# EXERCISE:
Report each line of the data that contains the string "computer".

Saved entries:

Content starts

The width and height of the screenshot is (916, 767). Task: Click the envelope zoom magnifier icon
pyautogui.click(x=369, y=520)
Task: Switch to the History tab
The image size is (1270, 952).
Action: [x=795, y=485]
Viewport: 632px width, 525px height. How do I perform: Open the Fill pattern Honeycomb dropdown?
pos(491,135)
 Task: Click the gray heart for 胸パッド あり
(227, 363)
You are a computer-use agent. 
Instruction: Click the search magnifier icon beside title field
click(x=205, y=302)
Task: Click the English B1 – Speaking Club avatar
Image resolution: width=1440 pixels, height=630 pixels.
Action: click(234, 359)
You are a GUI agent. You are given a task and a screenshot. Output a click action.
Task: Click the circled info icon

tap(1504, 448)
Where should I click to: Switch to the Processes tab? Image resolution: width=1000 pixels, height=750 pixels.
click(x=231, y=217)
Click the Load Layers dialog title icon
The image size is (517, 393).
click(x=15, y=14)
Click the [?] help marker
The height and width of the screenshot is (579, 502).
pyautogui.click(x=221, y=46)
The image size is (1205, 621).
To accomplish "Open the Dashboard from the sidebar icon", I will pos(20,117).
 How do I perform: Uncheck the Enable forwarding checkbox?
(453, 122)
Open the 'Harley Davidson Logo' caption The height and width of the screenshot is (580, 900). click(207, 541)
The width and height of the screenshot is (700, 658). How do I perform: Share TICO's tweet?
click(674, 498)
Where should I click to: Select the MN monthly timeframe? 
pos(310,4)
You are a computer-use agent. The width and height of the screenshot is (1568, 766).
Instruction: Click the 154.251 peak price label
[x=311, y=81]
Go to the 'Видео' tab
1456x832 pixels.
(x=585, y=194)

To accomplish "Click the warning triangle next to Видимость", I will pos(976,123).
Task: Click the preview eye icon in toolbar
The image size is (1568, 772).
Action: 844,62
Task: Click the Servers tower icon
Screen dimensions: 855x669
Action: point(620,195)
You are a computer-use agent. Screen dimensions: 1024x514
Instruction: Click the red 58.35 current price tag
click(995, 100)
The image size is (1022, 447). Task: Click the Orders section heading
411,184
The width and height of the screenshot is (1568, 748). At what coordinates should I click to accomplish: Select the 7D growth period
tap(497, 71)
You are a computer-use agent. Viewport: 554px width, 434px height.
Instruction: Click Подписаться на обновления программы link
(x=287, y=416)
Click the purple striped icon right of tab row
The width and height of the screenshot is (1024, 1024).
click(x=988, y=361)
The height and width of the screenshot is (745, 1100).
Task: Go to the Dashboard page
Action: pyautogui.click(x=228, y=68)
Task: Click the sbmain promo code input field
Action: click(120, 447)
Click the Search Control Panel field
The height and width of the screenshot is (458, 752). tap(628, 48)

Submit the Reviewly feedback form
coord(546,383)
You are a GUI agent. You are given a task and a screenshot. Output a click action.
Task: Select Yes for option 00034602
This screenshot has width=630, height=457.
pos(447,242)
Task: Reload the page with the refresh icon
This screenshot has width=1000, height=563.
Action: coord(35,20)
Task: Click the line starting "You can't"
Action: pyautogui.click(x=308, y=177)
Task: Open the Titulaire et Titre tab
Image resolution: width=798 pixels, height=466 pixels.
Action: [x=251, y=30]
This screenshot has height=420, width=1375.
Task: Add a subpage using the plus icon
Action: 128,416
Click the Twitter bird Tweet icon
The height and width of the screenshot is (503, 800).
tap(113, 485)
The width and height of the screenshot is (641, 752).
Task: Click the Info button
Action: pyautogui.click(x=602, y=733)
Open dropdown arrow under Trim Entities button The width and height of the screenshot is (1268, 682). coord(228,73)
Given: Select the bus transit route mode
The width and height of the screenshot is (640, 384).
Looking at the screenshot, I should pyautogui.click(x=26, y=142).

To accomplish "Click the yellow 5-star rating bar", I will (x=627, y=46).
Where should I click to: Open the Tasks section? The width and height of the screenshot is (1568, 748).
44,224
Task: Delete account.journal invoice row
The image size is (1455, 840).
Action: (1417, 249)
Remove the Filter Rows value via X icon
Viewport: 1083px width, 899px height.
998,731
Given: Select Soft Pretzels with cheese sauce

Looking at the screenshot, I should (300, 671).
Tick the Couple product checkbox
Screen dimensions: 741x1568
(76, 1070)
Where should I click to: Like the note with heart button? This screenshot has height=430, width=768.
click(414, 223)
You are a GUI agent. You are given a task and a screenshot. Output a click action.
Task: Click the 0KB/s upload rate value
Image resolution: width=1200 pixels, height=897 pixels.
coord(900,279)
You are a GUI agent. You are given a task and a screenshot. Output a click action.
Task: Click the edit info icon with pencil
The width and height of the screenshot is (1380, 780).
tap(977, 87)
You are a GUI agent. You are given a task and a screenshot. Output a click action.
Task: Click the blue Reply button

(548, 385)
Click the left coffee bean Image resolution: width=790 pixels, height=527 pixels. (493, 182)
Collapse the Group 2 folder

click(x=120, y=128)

Content ends

# RESULT BELOW:
You are a computer-use agent. 
You are a computer-use agent. The width and height of the screenshot is (1568, 766).
You are a computer-use agent. Screen dimensions: 1024x514
You are a computer-use agent. Viewport: 554px width, 434px height.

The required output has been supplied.